EXERCISE PROMPT. Extract every line below that contains the word "avec".

*** Opening of GIVEN ENTRIES ***

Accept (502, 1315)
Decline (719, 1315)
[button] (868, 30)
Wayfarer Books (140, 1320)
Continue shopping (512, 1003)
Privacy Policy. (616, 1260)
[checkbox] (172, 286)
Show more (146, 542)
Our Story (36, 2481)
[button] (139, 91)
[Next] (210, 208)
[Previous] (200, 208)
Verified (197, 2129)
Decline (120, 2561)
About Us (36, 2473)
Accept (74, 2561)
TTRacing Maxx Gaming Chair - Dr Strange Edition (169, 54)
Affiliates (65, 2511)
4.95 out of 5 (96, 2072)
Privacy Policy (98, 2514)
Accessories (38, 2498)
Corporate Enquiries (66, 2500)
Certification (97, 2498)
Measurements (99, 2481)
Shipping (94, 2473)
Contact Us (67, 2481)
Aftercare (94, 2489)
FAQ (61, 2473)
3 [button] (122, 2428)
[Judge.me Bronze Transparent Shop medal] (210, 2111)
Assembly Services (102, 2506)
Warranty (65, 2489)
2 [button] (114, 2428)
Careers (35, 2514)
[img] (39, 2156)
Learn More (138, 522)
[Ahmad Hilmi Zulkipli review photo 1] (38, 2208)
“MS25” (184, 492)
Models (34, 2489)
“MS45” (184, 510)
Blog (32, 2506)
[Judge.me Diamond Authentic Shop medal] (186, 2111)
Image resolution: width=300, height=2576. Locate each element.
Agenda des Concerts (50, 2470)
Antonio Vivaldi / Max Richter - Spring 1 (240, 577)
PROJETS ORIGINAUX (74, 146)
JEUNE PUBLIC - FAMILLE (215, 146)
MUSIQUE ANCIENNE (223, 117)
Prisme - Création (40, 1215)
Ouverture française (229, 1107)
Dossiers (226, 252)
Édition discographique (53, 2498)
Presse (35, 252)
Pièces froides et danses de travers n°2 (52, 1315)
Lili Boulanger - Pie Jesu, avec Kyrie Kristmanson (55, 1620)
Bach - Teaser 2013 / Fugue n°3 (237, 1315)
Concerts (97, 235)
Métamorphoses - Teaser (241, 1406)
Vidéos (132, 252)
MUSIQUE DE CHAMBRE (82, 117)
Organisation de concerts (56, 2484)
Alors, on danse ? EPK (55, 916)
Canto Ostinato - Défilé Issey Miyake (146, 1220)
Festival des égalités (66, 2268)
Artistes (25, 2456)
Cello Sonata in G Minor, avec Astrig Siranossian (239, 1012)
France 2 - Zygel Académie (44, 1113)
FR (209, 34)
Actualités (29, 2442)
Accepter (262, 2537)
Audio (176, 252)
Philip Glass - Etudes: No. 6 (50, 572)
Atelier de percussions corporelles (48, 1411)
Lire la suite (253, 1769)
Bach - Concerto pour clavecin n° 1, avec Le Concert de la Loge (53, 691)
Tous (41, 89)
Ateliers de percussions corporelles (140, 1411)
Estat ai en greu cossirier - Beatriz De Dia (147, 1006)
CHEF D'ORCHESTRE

*** Close of GIVEN ENTRIES ***

TASK RESULT.
Lili Boulanger - Pie Jesu, avec Kyrie Kristmanson (55, 1620)
Cello Sonata in G Minor, avec Astrig Siranossian (239, 1012)
Bach - Concerto pour clavecin n° 1, avec Le Concert de la Loge (53, 691)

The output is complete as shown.